I pondered that while a gaggle of eligible women—and at least one unctuous father—descended upon Sebastien. Socialites coveted marriage into Gryf. Sebastien knew how to manipulate them. To me they were interchangeable, but he remembered their names, their likes.
A woman caught my arm. I realized it was Peregrine. I scarcely recognized her, if only because she was wearing blue. That was against regulations.
“Don’t lose your nerve,” she told me, voice severe. “No matter what happens.”
I stared at her as she left the opera. Sebastien passed ten vapid minutes discussing horse-riding before he escaped to a private box at the highest terrace, where he reluctantly bid the socialites farewell.
“Women,” he told me, inside. “So tedious.”
I dusted my skirt and gave him a skeptical expression.
“Yes, yes, point taken. Anyway, I’m terribly sorry about the way I acted, this morning. I was angry to hear about Tymon. I’ve since realized it wasn’t you I was mad at.”

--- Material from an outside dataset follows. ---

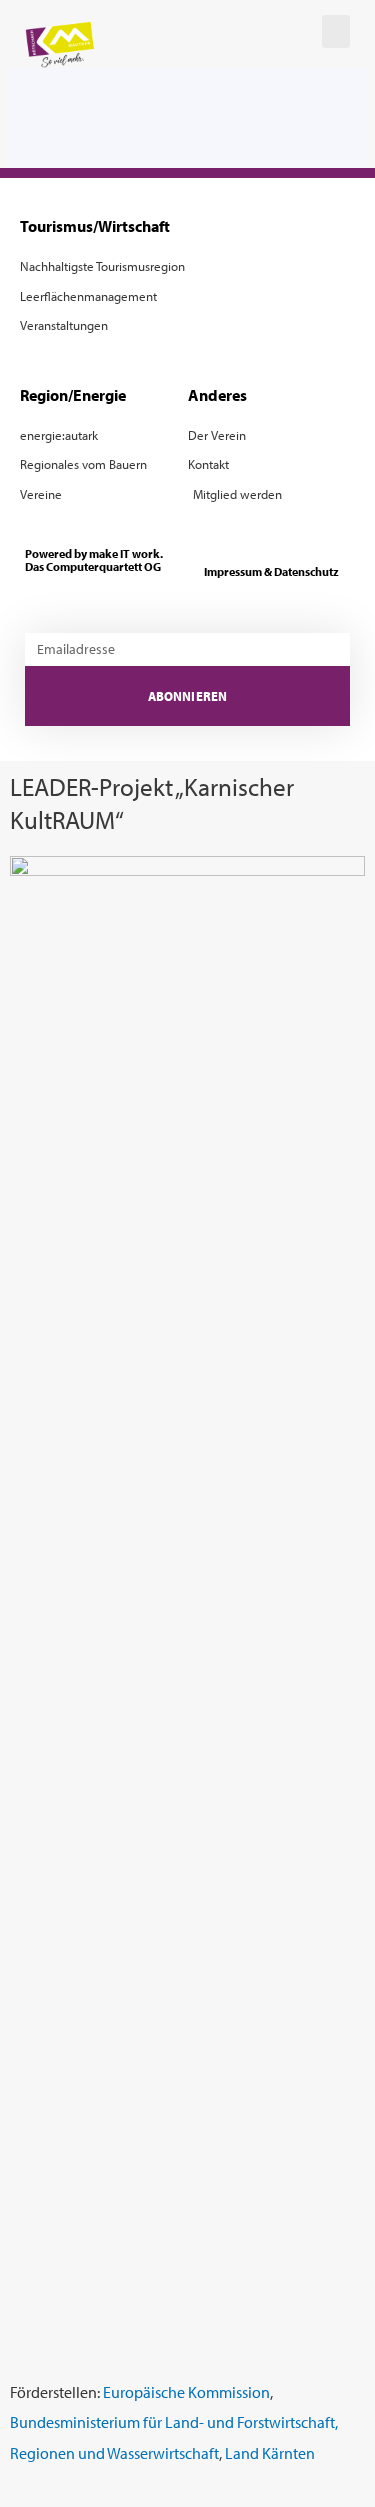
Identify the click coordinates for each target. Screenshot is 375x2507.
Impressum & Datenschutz (271, 571)
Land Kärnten (270, 2452)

“What’s another scar,” I told him.
“The ship’s due in tomorrow morning,” Sebastien told me. “We just need one box from the captain’s quarters. The captain knows as much. I’ve proven my willingness to fight for Tymon’s honor—when my father intervenes to annul the duel, well. Niko can have the rest of the cargo.”
So the duel was misdirection? One might almost believe he was clever.
I saw a wine bottle on the box’s sideboard. Niko was probably the cleverer of the two.
I opened the wine.
“Besides, Chalcedony. I wouldn’t want to see you die.”
That was unexpected. I suppose it showed in my face.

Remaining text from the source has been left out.